▶ [REQUIREMENT] Leave out every picture, and output exactly the lines from the line containing "[What a wonderful place to visit.] (678, 339)" through the last line of the data.

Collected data
....
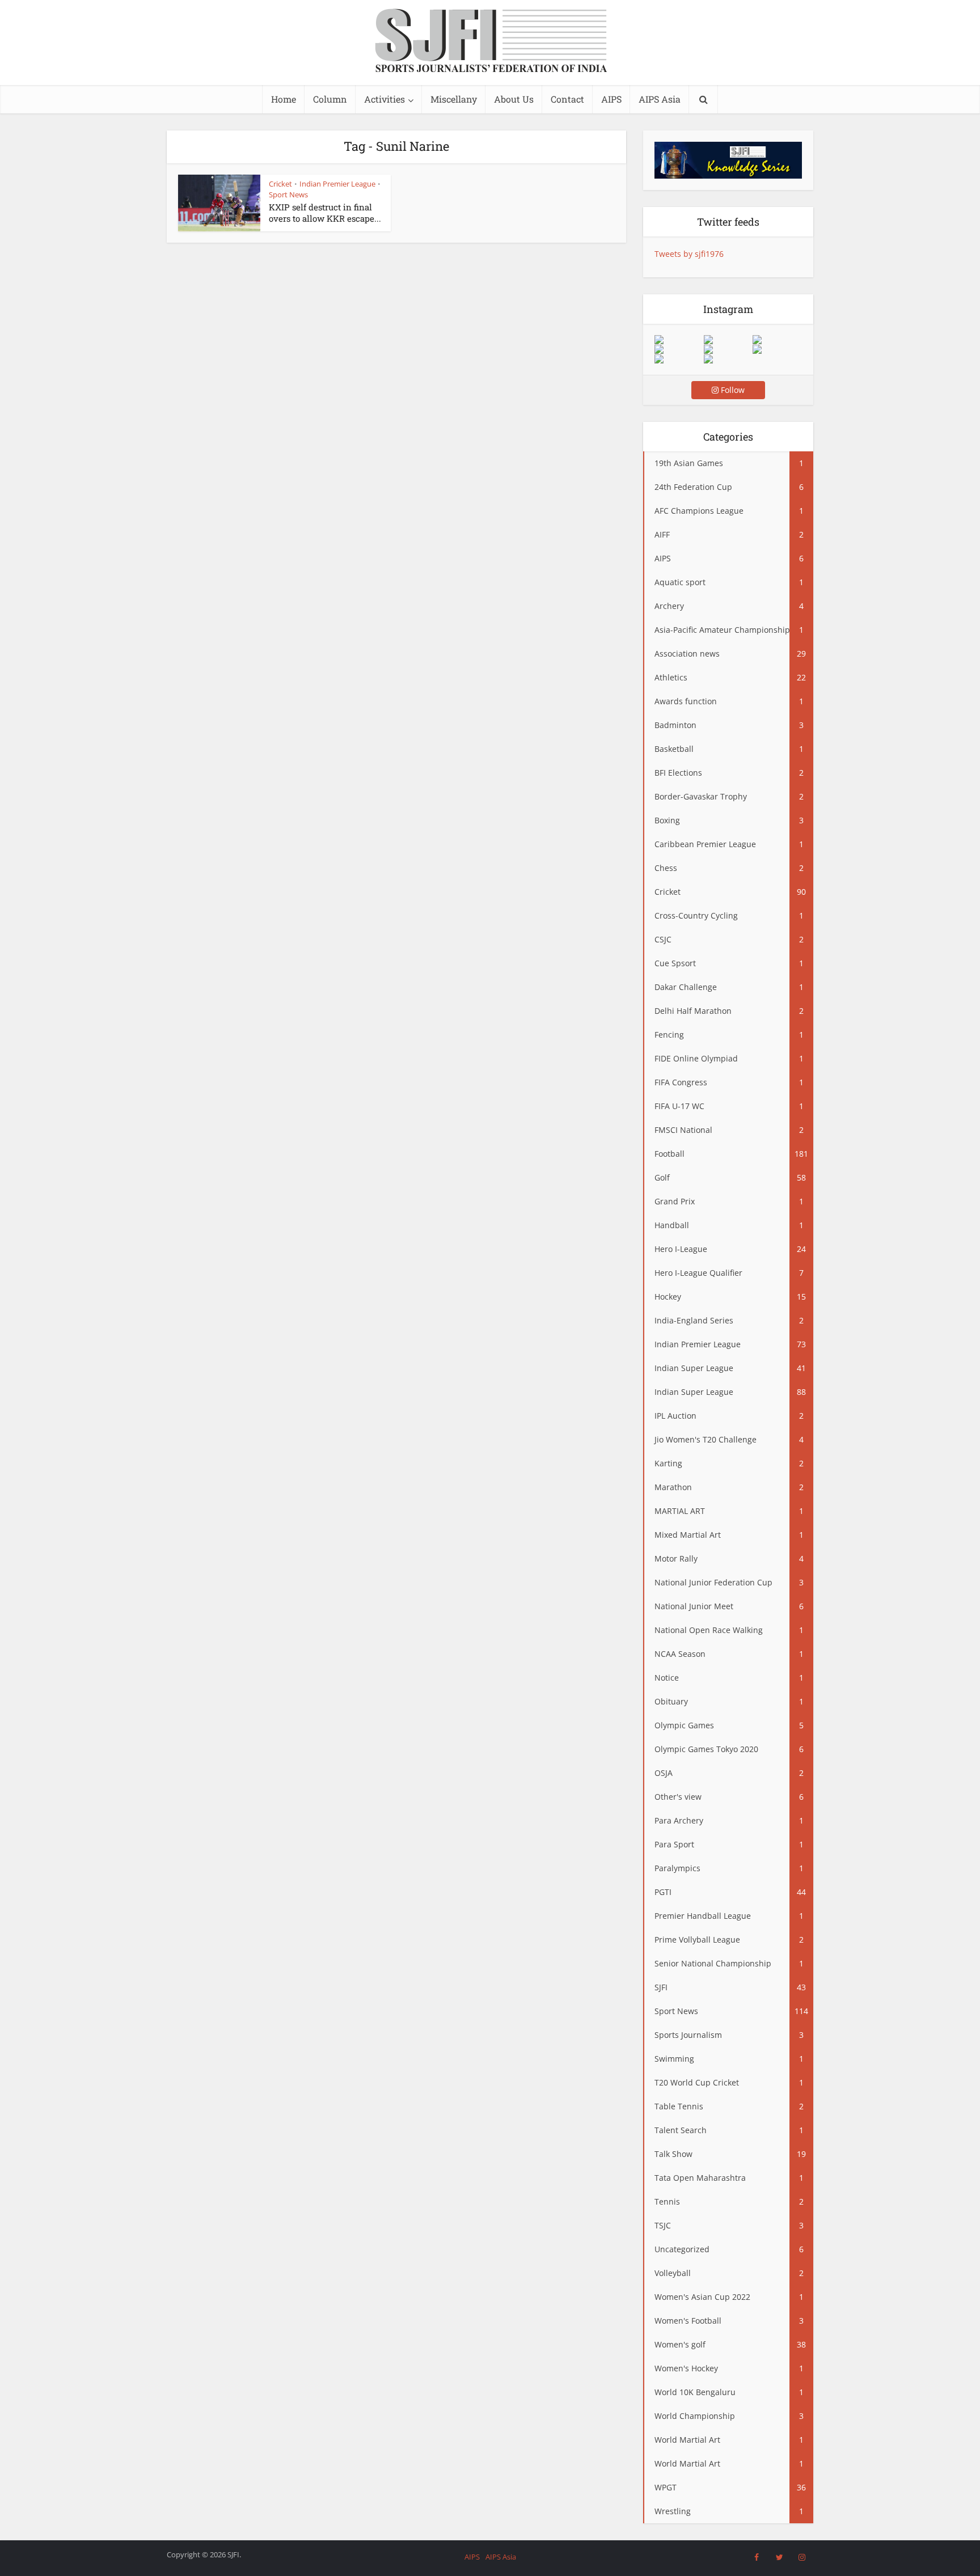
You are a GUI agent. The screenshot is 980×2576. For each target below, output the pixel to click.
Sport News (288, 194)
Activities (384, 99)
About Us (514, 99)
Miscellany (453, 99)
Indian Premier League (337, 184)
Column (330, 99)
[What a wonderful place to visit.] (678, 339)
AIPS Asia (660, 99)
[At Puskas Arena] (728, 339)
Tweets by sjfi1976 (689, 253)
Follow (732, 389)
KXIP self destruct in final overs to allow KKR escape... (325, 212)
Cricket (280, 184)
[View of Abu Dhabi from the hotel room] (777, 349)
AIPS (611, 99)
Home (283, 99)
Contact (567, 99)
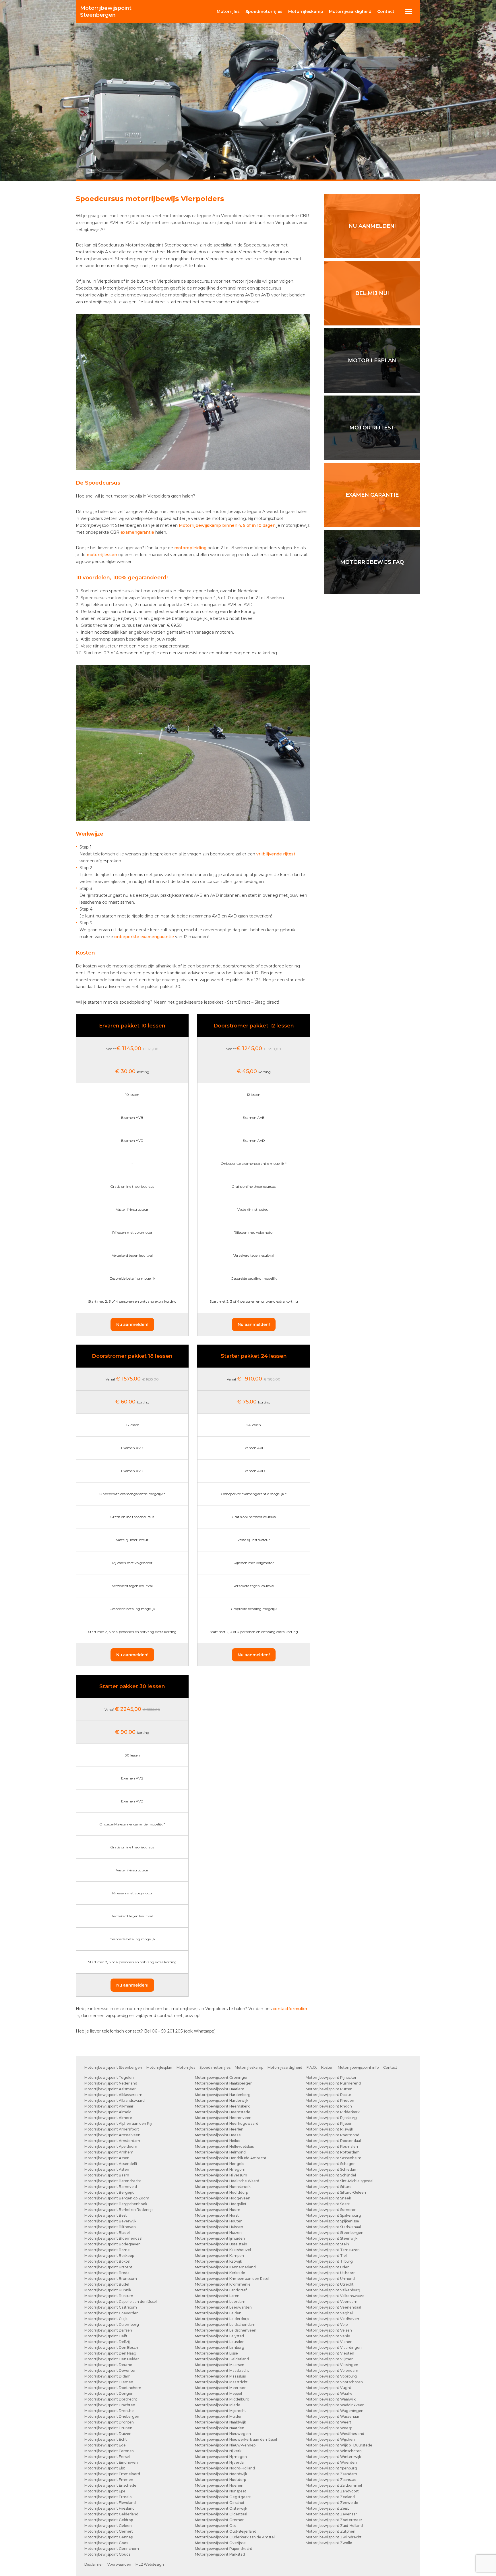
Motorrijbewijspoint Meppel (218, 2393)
....
▶ [WORKED SOLUTION]
[What a wonderful place to visit.] (678, 339)
AIPS Asia (660, 99)
[At Puskas Arena] (728, 339)
Tweets by sjfi1976 (689, 253)
Follow (732, 389)
KXIP self destruct in final overs to allow KKR escape... (325, 212)
Cricket (280, 184)
[View of Abu Dhabi from the hotel room] (777, 349)
AIPS (611, 99)
Home (283, 99)
Contact (567, 99)
Motorrijbewijspoint Meppel (218, 2393)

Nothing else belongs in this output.